Here are some solutions (I think all of them):

$2017$

$2^k + 2016$ for $1\leq k\leq 10080$.

$a^k + 2016$ for $1\leq k\leq 4032$ and $a\in \{3,6,12\}$

$b^k + 2016$ for $1\leq k\leq 2016$ and $b\mid 2016$ and $b\not\in \{1,2,3,4,6,12\}$

You can show that this solutions won't work for $k$ greater than the upper limits I've set. Also if a prime $p$ divides $n - 2016$ but doesn't divide $2016$ then it won't divide $n^{2016}$ (since it doesn't divide $n$).
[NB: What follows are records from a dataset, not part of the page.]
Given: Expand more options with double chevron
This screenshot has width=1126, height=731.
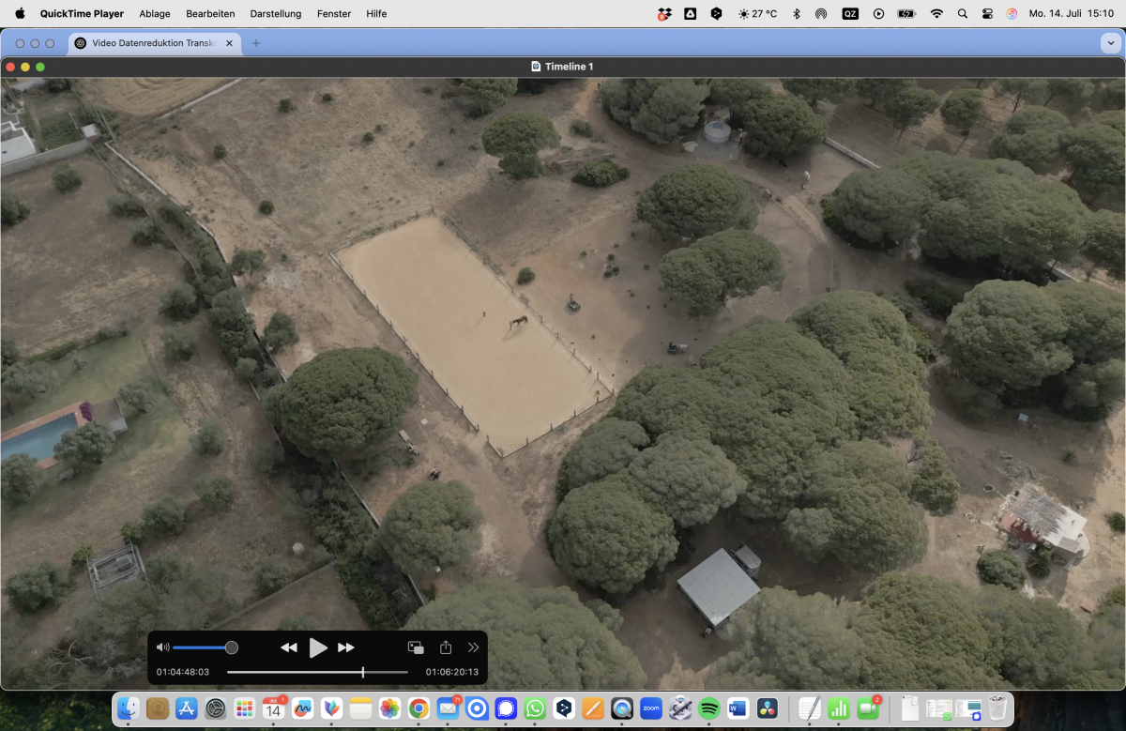Looking at the screenshot, I should 473,647.
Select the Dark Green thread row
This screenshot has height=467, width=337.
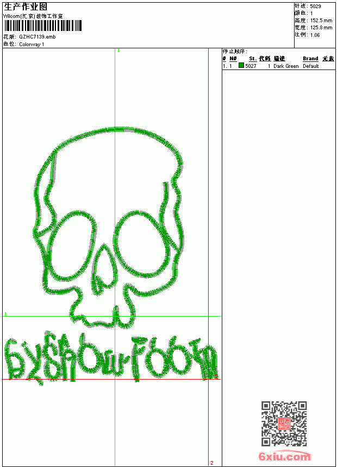coord(278,66)
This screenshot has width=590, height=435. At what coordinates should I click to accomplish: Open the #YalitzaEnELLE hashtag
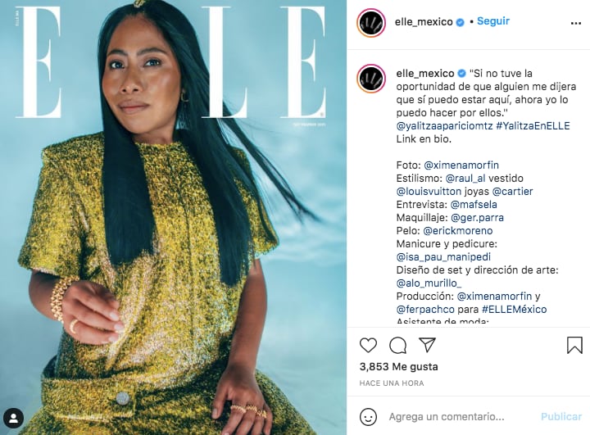tap(533, 125)
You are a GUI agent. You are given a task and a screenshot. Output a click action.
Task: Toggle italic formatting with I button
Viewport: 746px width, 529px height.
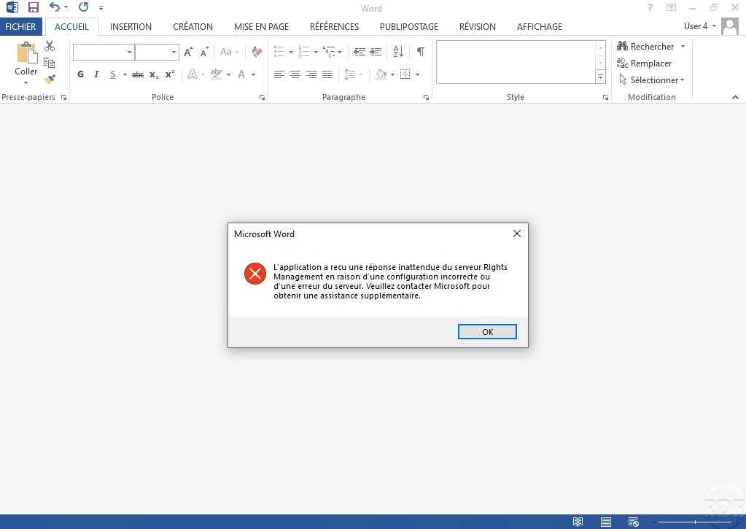pyautogui.click(x=96, y=74)
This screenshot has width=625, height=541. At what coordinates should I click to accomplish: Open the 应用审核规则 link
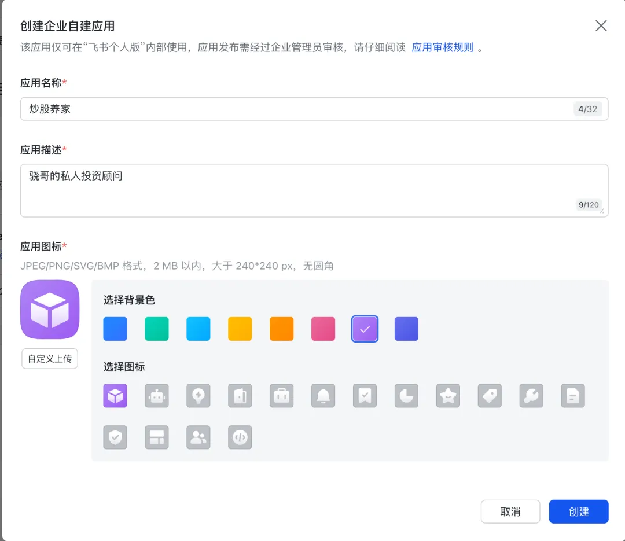pyautogui.click(x=443, y=47)
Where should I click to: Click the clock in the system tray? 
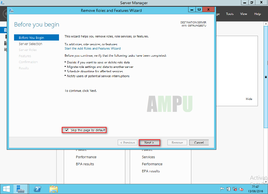[x=256, y=189]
So from $2016 = 2^53^27^1$ we know that any solution $n$ must be of the form $2^r3^s7^t + 2016$.

Answer 2

Show, in general, that $\gcd\left(x-k,x^m\right)=\gcd\left(x-k,k^m\right)$ for all integers $x,k,m$ with $m \geq 0$. Therefore, for positive integers $k$ and $m$, the number of integers $n$ such that $$\dfrac{n^m}{n-k}\in\mathbb{Z}_{> 0}$$ is precisely the number of positive divisors of $k^m$.